Note: The returned object is slightly non-spec compliant as JMAP objects are expected to have a receivedAt date, but we can't calculate that value from the mime object alone - it needs to be filled in by the receiving email server. As a result, the json.receivedAt property will be null on the returned object.

Parsing emails in MBOX files

This library also comes with some utility methods for pulling emails out of mbox files (using the mboxrd format). This has been tested with emails from Google Takeout, but there may be bugs importing emails from other systems. (Email is a hot mess.)

const {ready, mbox_each, mbox_to_eml, envelope_to_jmap} = require('mime-to-jmap')
const fs = require('fs')

process.on('unhandledRejection', e => {
  throw e
})

;(async () => {
  await ready

  const filename = process.argv[2] || 'archive.mbox'
  const stream = fs.createReadStream(filename)

  for await (const msg of mbox_each(stream)) {
    const {body, mboxFromAddress, receivedAt} = mbox_to_eml(msg)
    const {json} = envelope_to_jmap(body)

    json.receivedAt = receivedAt
    
    console.log('Email', mboxFromAddress, 'from', json.from[0].name, 'subject', json.subject)
  }
})()

Note that the mbox format contains two extra fields for each email:

  • From address
  • IMAP timestamp

Gmail (and other?) systems use the 'from' address to list a system-internal identifier for the email message.

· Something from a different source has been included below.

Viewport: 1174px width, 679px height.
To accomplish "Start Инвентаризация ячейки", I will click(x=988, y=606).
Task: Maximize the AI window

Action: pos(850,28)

The timestamp is the time the email was received on the server, so if you're going to serve these messages over jmap (or another protocol), you can assign the timestamp into the jmap JSON object. This is returned as an ISO string, as expected of JMAP.

Compiling from source

Its a pain in the neck to compile from source. You need:

Build libicu from the wasm32 branch using emscripten (emconfigure ./configure)

Then change CMakeLists.txt in mime-to-jmap to point to your compiled libicu, then run make or make Release.

LICENSE

This library contains code from Cyrus, which can trace its origins back to the dark days at CMU. See COPYING_cyrus for the cyrus license.

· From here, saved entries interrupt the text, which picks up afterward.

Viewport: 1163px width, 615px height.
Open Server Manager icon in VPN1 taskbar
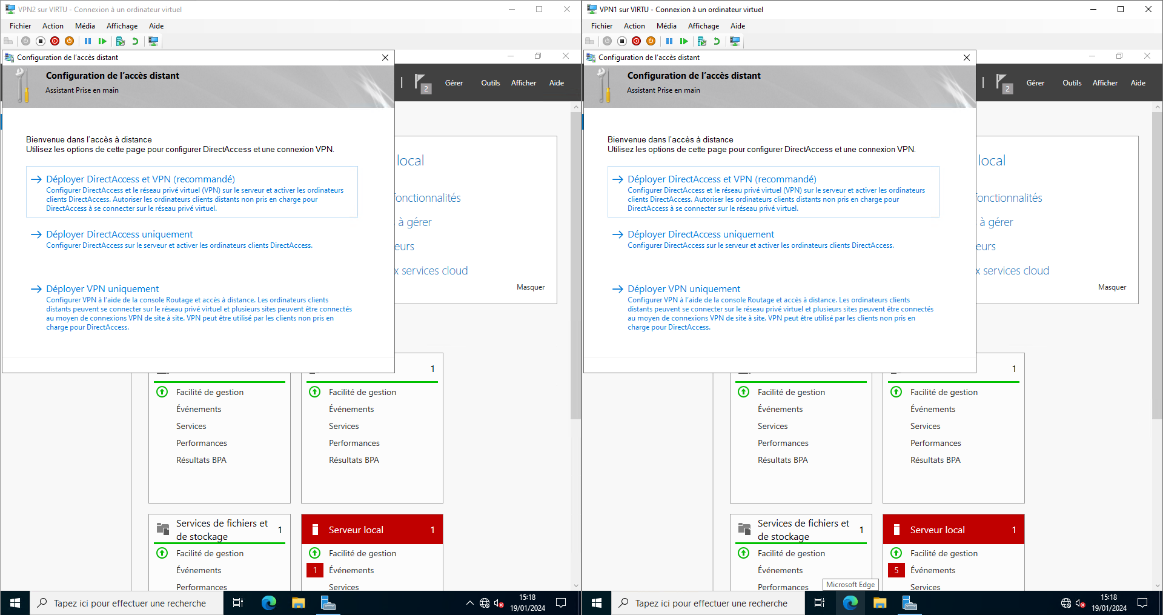click(909, 603)
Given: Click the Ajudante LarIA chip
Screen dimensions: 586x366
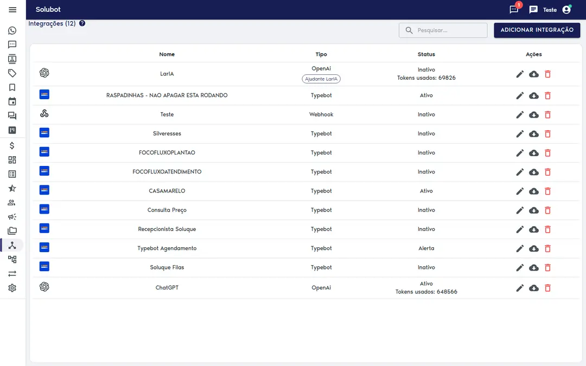Looking at the screenshot, I should (x=321, y=79).
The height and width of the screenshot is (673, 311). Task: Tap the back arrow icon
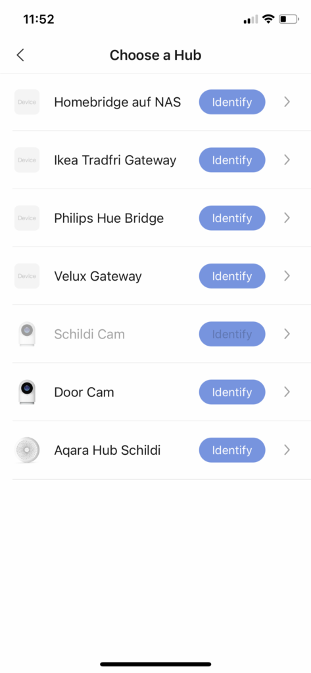click(x=20, y=55)
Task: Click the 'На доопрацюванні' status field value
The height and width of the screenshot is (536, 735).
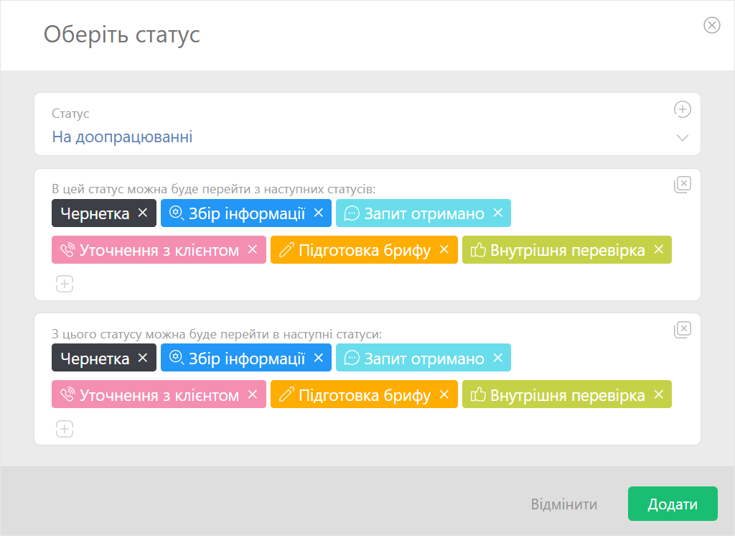Action: click(122, 137)
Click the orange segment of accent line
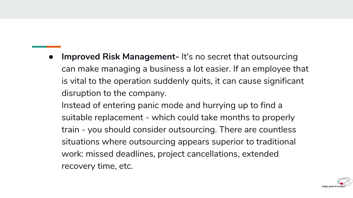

All other code is copyright 2019 Joseph Gentle

Permission to use, copy, modify, and/or distribute this software for any purpose with or without fee is hereby granted, provided that the above copyright notice and this permission notice appear in all copies.

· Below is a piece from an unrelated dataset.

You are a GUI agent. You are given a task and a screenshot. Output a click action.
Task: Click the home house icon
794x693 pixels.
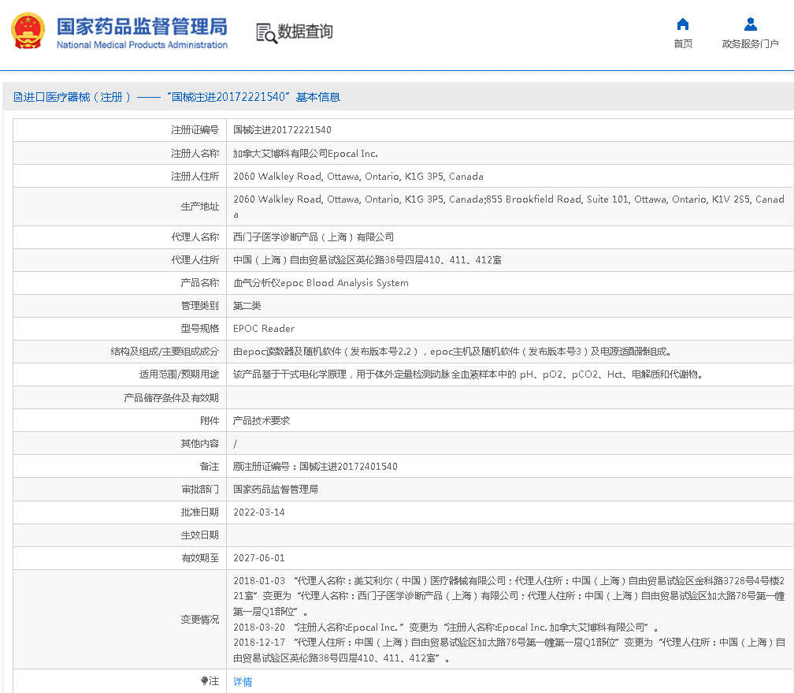pyautogui.click(x=683, y=24)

THE SOFTWARE IS PROVIDED "AS IS" AND THE AUTHOR DISCLAIMS ALL WARRANTIES WITH REGARD TO THIS SOFTWARE INCLUDING ALL IMPLIED WARRANTIES OF MERCHANTABILITY AND FITNESS. IN NO EVENT SHALL THE AUTHOR BE LIABLE FOR ANY SPECIAL, DIRECT, INDIRECT, OR CONSEQUENTIAL DAMAGES OR ANY DAMAGES WHATSOEVER RESULTING FROM LOSS OF USE, DATA OR PROFITS, WHETHER IN AN ACTION OF CONTRACT, NEGLIGENCE OR OTHER TORTIOUS ACTION, ARISING OUT OF OR IN CONNECTION WITH THE USE OR PERFORMANCE OF THIS SOFTWARE.